Auch die meisten Restaurants lassen stilbewusste Menschen erschaudern: Touri-Fressbuden, die den verstaubten Charme einer Autobahnraststätte versprühen. Mit Massenabfertigung und Sitzgarnituren aus Stoff, den unsereins nicht einmal als Duschvorhang dulden würde. Der Tiefpunkt: Das NPD-Plakat beim Bahnhof: «Geld für die Oma statt für Sinti und Roma». Omas hat es jedenfalls genug in Titisee – Junge sind eher selten anzutreffen. Ebenso vernünftig gekleidete Menschen.
Aber was motze ich eigentlich?! Die hier geschilderten Eindrücke markieren – und dramatisieren – lediglich die letzten Minuten eines wunderschönen Wochenendes im Schwarzwald.
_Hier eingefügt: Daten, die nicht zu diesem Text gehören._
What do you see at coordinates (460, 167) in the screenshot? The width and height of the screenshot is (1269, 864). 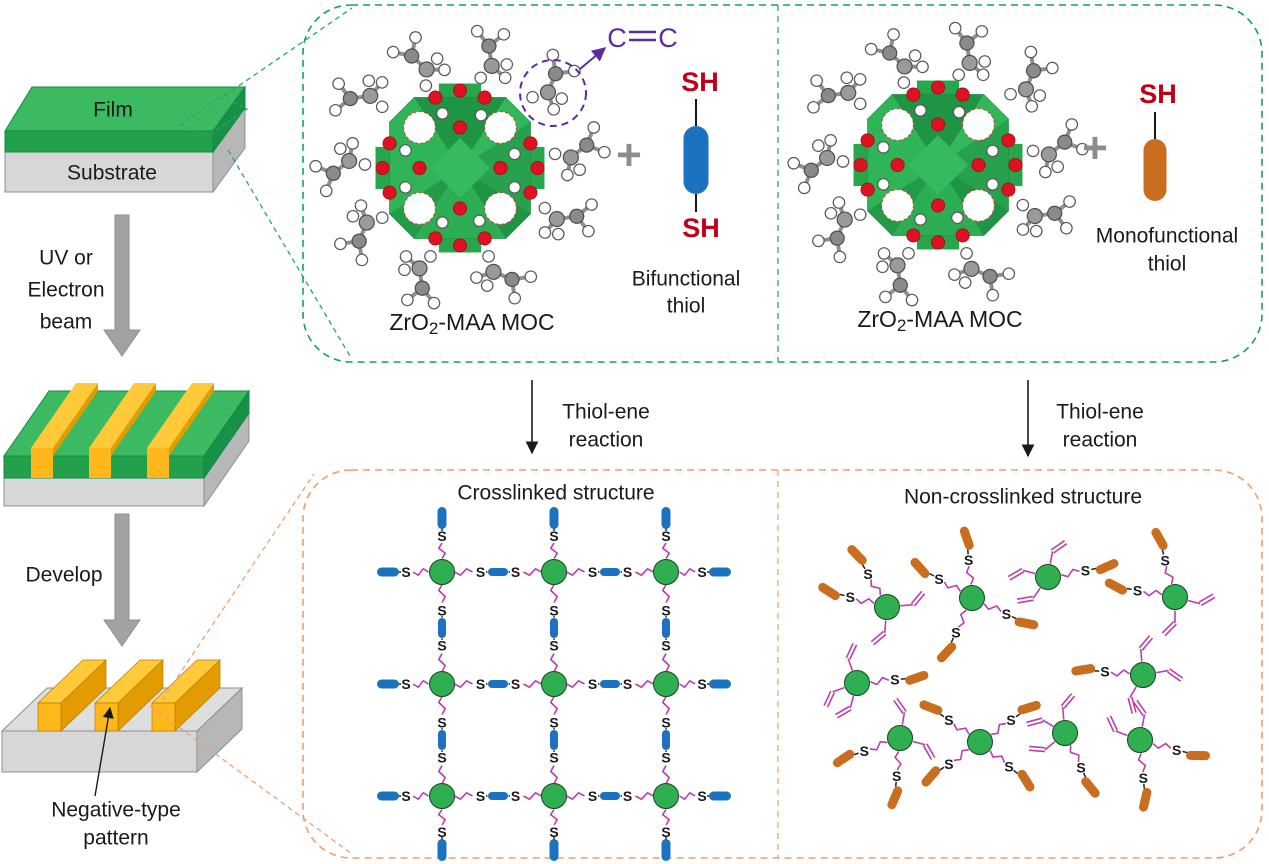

Ich war nämlich im Himmel jenseits des Hügels: Im Parkhotel Adler in Hinterzarten. Einem altehrwürdigen Fünfsternhaus, das sich seit Menschengedenken in Familienbesitz befindet. (Achtung: Die folgenden Beschreibungen beziehen sich aussschliesslich auf das Hotel und dessen malerische Umgebung, nicht auf das Dorf Hinterzarten; dennoch finde ich den Himmel-Hölle-Vergleich mit Titisee nach zwei Ortsdurchfahrten absolut angebracht.)
Das Parkhotel ist der perfekte Ort für einen Kurzurlaub: Die Zimmer sind gemütlich, gediegen und dennoch rustikal. Die Wellnessanlage ist grosszügig, vielseitig und auch für Kinder geeignet. Die Lage am Dorfrand ist kaum zu übertreffen: An den unendlich erscheinenden Hotelpark schmiegen sich Tannenwälder, Kuhweiden und eine Moorlandschaft, wie man sie in der Region nur im Schwarzwald findet. Kein Wunder, fühlt sich der Santiglaus hier wohl. Einzig die Hotelgänge riechen stellenweise etwas muffig. Und dass die eine versiegelte Magnumflasche Château Mouton Rothschild einfach so als Dekoration rumstehen lassen, irritiert auch ein bisschen. Es muss sich um eine Fälschung handeln.
Nun aber zum Wein, der bei einem rustikalen Mahl (Lachs mit Spätzle) in der «Wirtshus»-Stube getrunken wurde. Den Auftakt macht natürlich der Local Hero: Ein Bickensohler Riesling 2009, trockener Qualitätswein der Genossenschaft Bickensohl. In der Nase offenbart der Tropfen frische Apfel-, Birne- und Pfirsichnoten, dazu ein Hauch Melone; auch a bisserl Mineralisch ist der Gute. Im Mund dann ebenfalls eine frische Frucht (vor allem Apfel) und viel Säure. Prickelnd. Der Abgang ist unerwartet lang, aber auch etwas herb, dazu angenehm exotische Nuancen. Ein guter Auftakt, nach dem sich die tonangebenden Ladies am Tisch von einem Italiener verführen lassen.
Der Casanova heisst Montevertine 2006, kommt aus den heiligen Hügeln des Chianti, wird aber nicht prominent als solcher etikettiert. Die Assemblage aus Sangiovese (90%), Canaiolo und Colorino könnte genauso gut ein Supertuscan aus Bolgheri sein: Ein Bukett von betörender reifer Frucht – rot und v.a. schwarz; da paaren sich Kirsche und Brombeere mit Barrique-Noten wie Vanille, Eiche, subtilem Pfeffer und Tabak. Je länger der Herr sich im Glas breit macht, desto mehr kommt das Holzfass zum Vorschein. Im Mund ist er erstaunlich frisch und fruchtig mit einer herben Note im Abgang. Sanft und samtig in Sachen Tannine und Säure, wobei diese mit der Zeit deutlicher hervortritt. Ein toller Wein, auf der Karte zwischen Sassicaia und Tignanello platziert, verweist er diese mit seinem Preis-Leistungs-Verhältnis af die Plätze.
Perfekt fürs Paradies. Dafür nimmt man später auch die Sandalen, Socken und Schlapphut tragenden Vogelscheuchen in Titisee in Kauf. Ist ja wie Entertainment ohne Fernbedienung.